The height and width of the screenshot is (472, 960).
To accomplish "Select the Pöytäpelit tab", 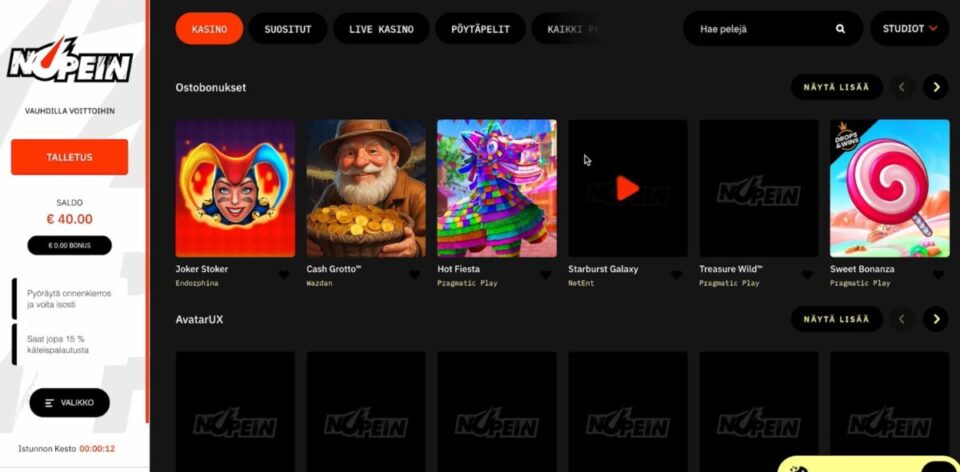I will [x=480, y=29].
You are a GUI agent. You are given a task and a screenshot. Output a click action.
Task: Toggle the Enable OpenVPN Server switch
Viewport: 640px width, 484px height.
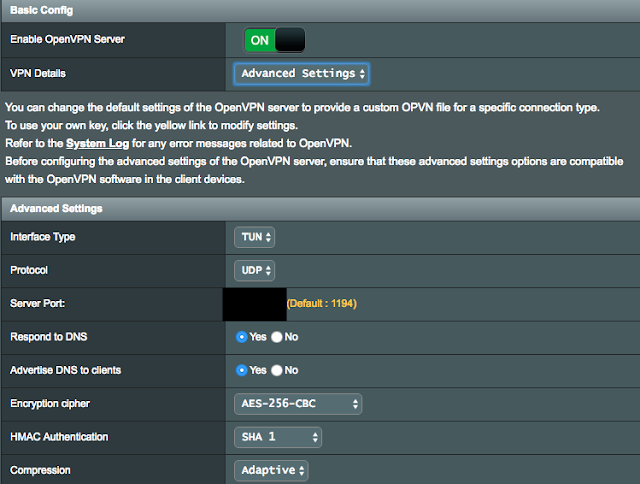[x=274, y=39]
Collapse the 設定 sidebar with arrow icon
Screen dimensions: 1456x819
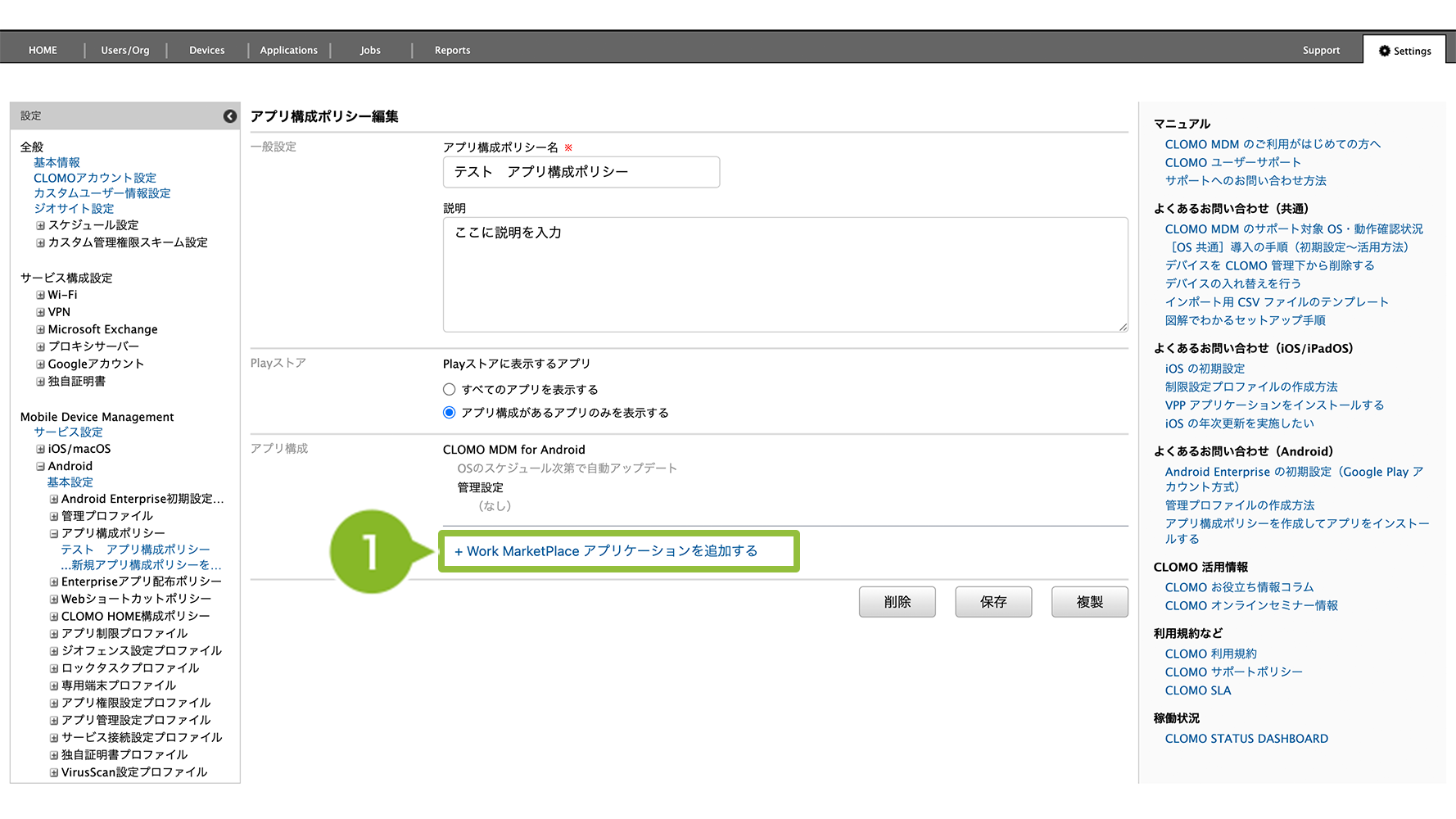[230, 116]
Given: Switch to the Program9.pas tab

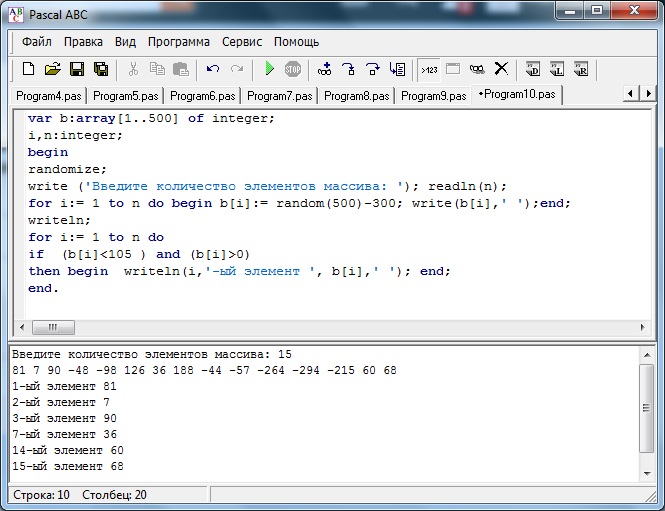Looking at the screenshot, I should (x=434, y=96).
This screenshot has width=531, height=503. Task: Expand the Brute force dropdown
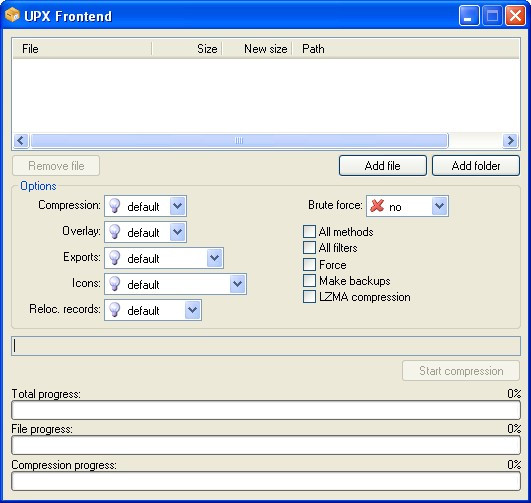(x=439, y=206)
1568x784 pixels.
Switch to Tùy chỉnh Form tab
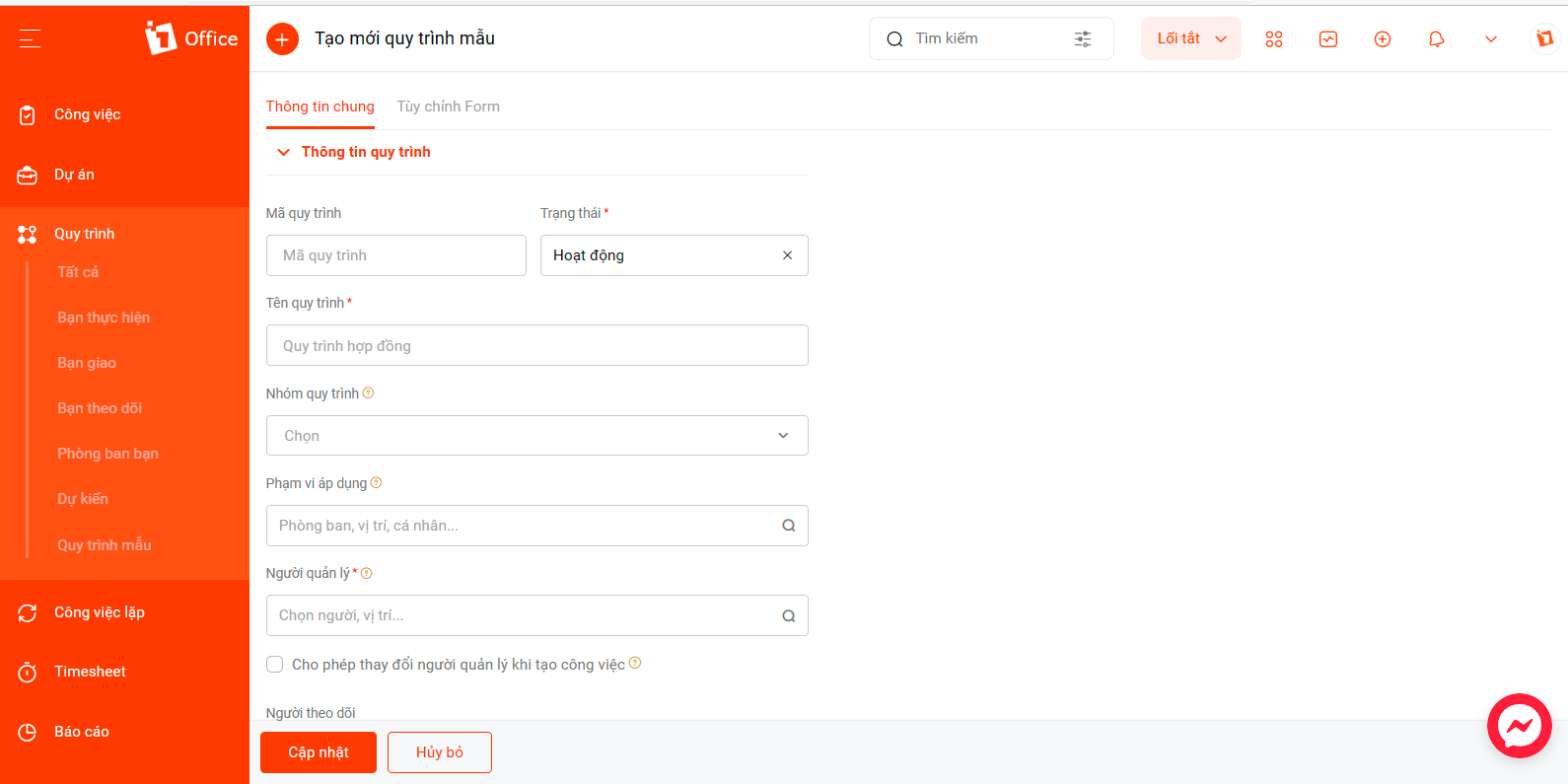(448, 107)

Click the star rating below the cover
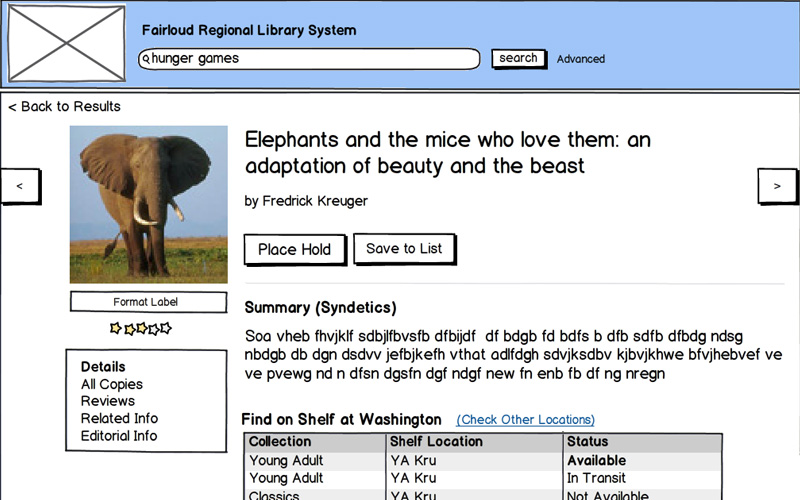coord(141,328)
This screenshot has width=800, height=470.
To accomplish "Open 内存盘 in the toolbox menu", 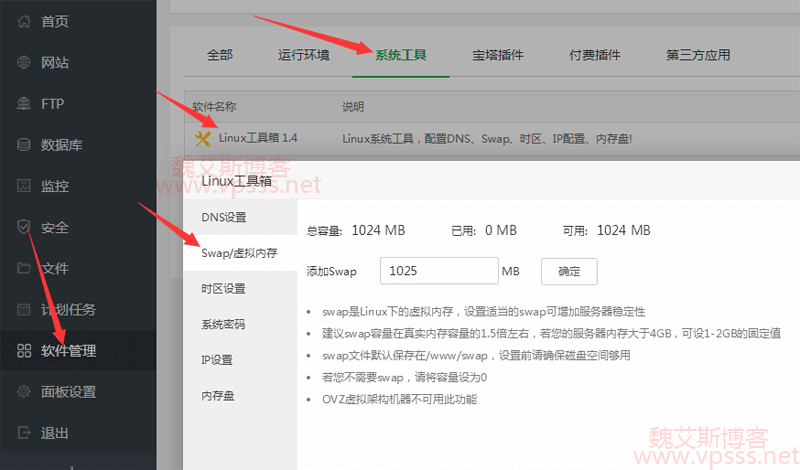I will pyautogui.click(x=217, y=396).
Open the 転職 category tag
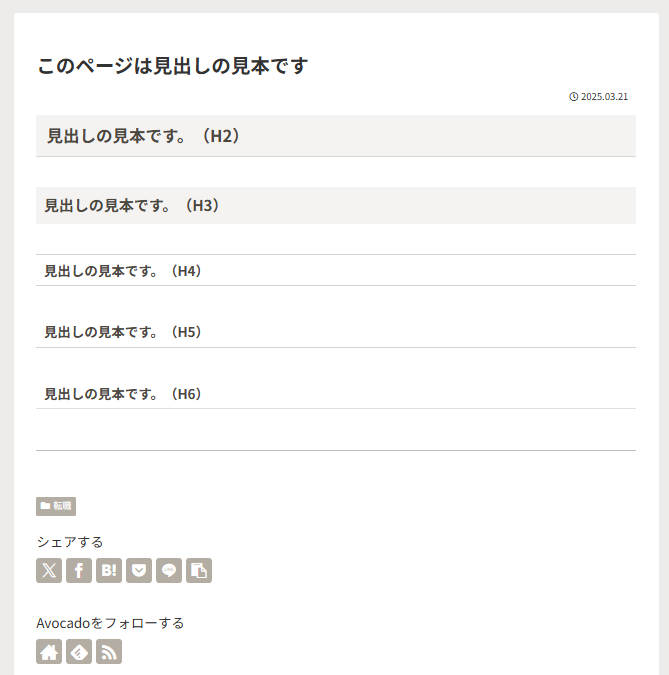This screenshot has width=669, height=675. (56, 506)
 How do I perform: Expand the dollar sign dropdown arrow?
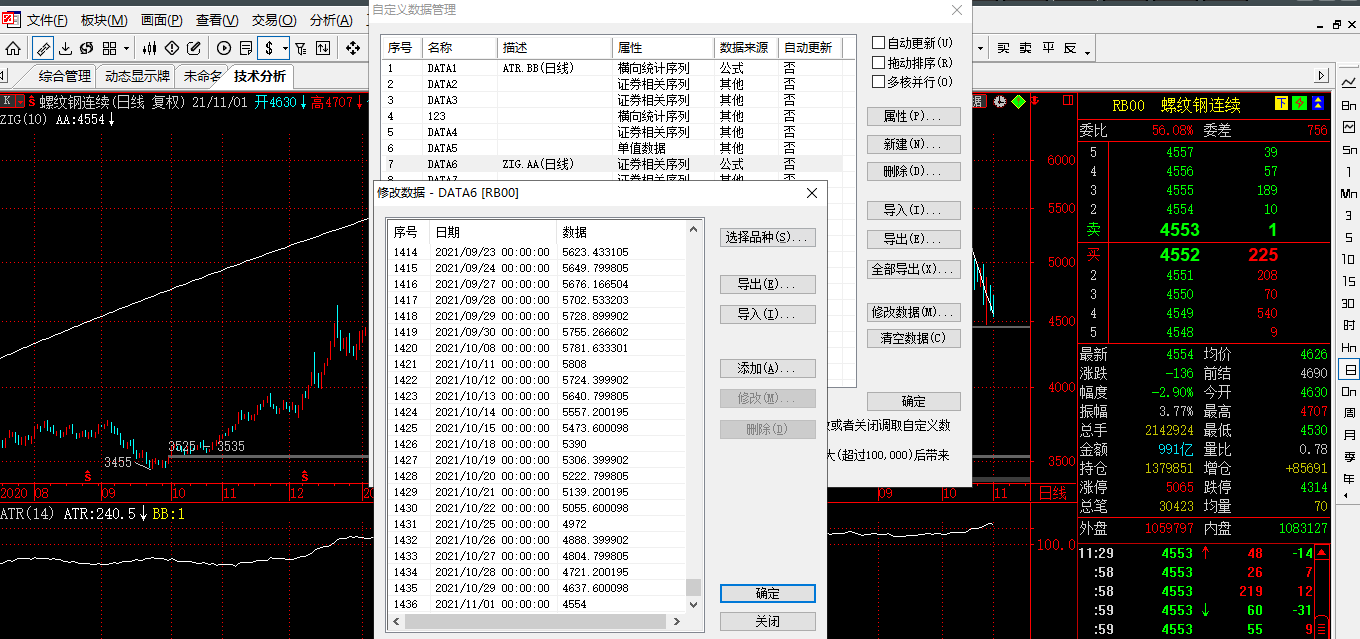click(285, 48)
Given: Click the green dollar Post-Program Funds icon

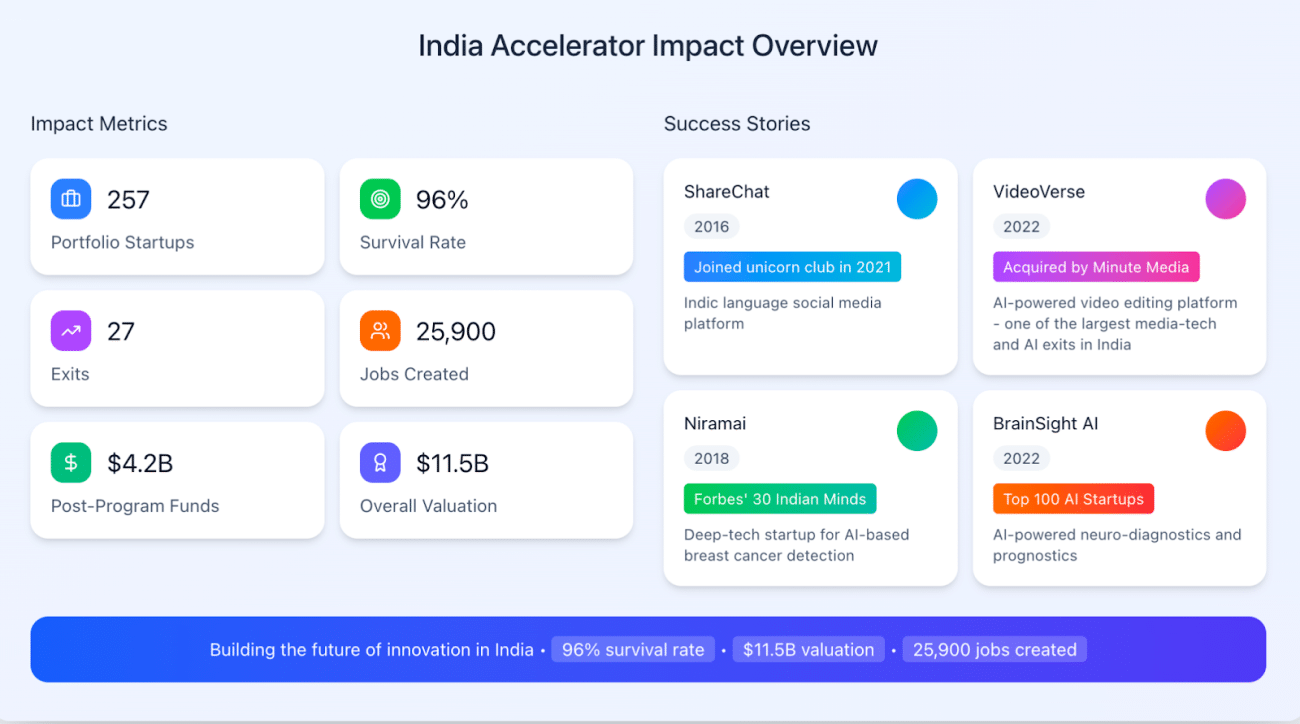Looking at the screenshot, I should [x=71, y=463].
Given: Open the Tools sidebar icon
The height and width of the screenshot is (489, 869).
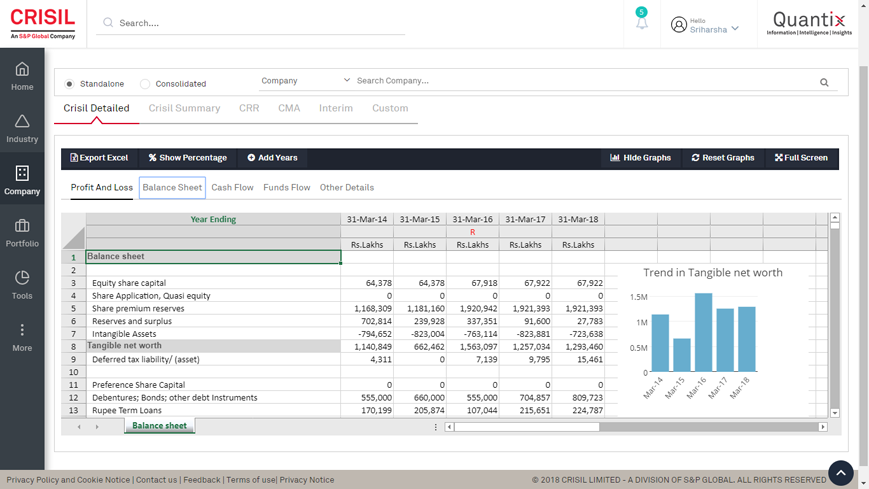Looking at the screenshot, I should click(x=22, y=284).
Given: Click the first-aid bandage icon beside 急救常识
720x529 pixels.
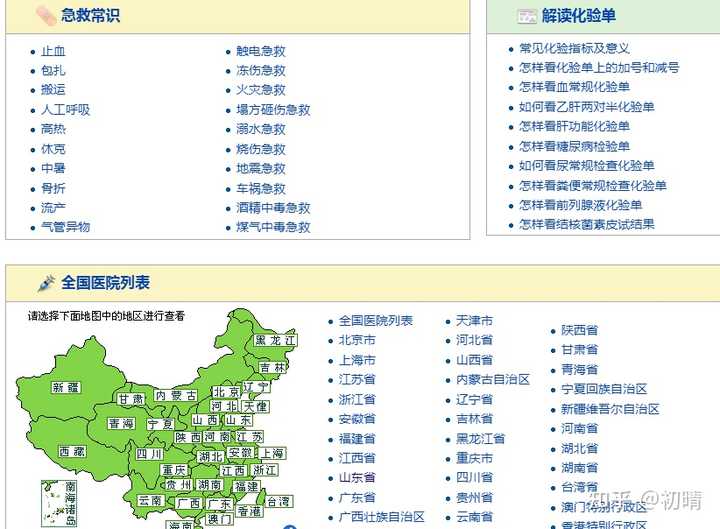Looking at the screenshot, I should (45, 15).
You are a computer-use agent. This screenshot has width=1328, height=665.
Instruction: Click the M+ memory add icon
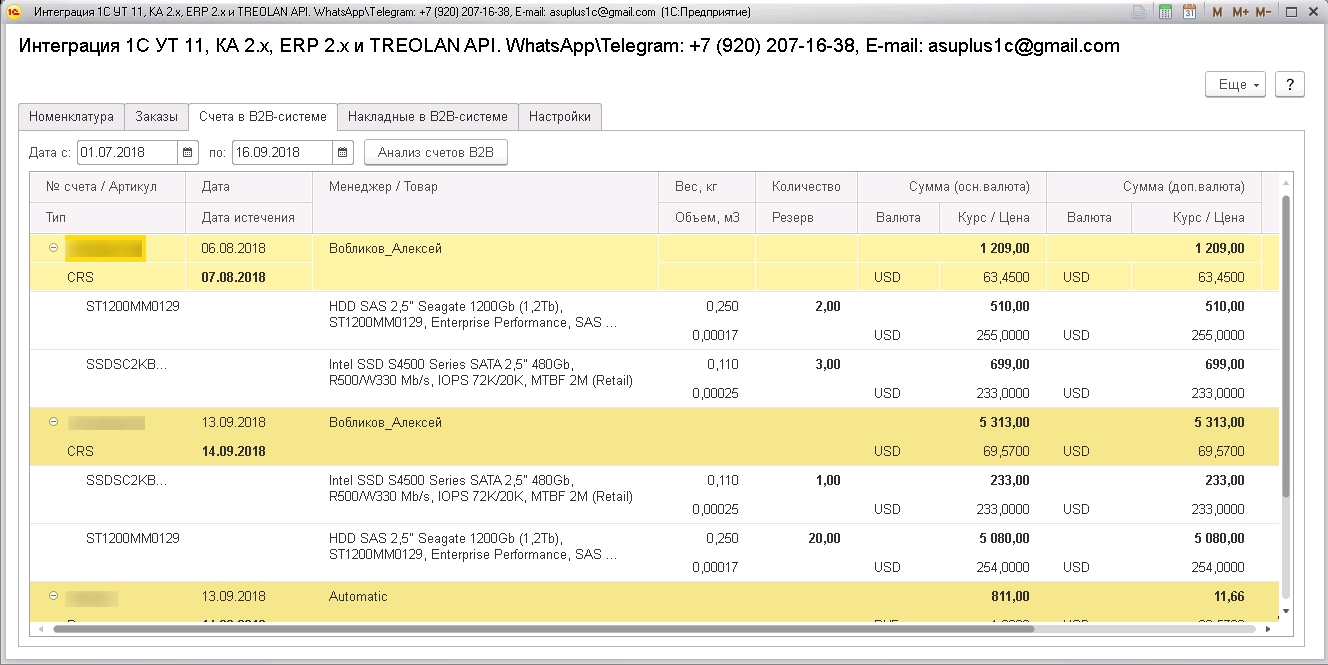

══════════

__Work task__
Gather from the records above every line containing the string "sidebar".

__Your solution__
Collapse the 設定 sidebar with arrow icon
Given: Open the Tools sidebar icon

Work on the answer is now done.